Why is environmental education so important? Well, if they learn ecology from the sixth grade on, children would come home telling their parents that this is the way they want it to be. There was a wonderful article in the New York Times awhile back. It was a sardonic story by a woman with a title something like, “Thank God my daughter is going away to summer camp”. She wrote that her fourteen year old was giving her a badly needed break. While she was gone, it would be possible to smoke in the apartment without going outside. The mother would be able to just throw things into the garbage without recycling. She would buy whatever she wanted at the supermarket without reading labels for healthy ingredients, and she wasn’t going to have to talk about the death of whales all day! 

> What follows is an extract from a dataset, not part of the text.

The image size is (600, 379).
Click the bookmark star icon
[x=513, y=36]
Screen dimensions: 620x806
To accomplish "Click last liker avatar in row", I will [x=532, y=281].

Kids are doing it in Ecuador, coming home and telling about ecological activities that they did during the day when we take them on field trips. Sometimes the parents report back to us that they used to do the same things themselves, eat this or that wild food and so forth. It’s a beautiful thing to see a child describing something to the parent that the parent remembers in some way and feels strongly about as well. It is a sacred circle. 

(Question from audience)

Berg:

A good argument is the difference between price and cost. The gain that you get temporarily may not be worth the loss that you suffer in the long run. Where I have been working in Ecuador, a neighboring city council asked what they should do with the remaining dry tropical forests that surrounded the city. Should it be cut down? They said there was money to be made that way. I said, if you don’t cut it down and wait five years people will come and pay much more money just to look at it. The dry tropical forest is rarer than rainforests, it has unique and spectacular species. 

(Question from audience)

Berg:

The question is, if China is urbanizing so fast, it is going to be a biospheric debacle, and isn’t it a great opportunity to start using some of the ideas that have been discussed tonight? The current primary philosophy in China is materialistic and oriented toward industrial progress. The Three Gorges Dam project is a good place to do an action. It is already half built and if it is finished it is going to flood an incredibly large area of the Yangtze River Valley, drowning hundreds of towns and cities and displacing millions of people. It will also destroy much of the cultural heritage of southern China. It’s supposed aim is to enable China to be able to make a materialistic jump forward. 

Any action in opposition would have to be with the involvement of local people. 
I wouldn’t be in Ecuador unless the city there had voted to become ecological. I am actually the volunteer consultant to the mayor of this city now. It takes the involvement of local people.

Gratefully, there are people in China that are talking about ecological cities, in the Academy of Sciences in Beijing. There are organizations in Hong Kong headed by enlightened environmental people.

(Question from audience)

Berg:

The statement is that tourism is already the number two industry in Montana and that a form of eco-tourism would be a way to make a transformation towards sustainability. A group in England put out a list that said, what is the difference between tourism and eco-tourism? There were a dozen or so points. The first for regular tourism was, travel to foreign lands in a fossil fuel consuming means of transportation. It was the same for eco-tourism as well. The second was, stay in hotels where local people wait on you. That was the same for both kinds of tourism. All the way down the list they were exactly the same until the very last one for tourism which said, take photos of people and monuments. For eco-tourism it said, take photos of plants and animals. Putting “eco” in front of a word doesn’t necessarily change anything, there has to be a bigger difference than that.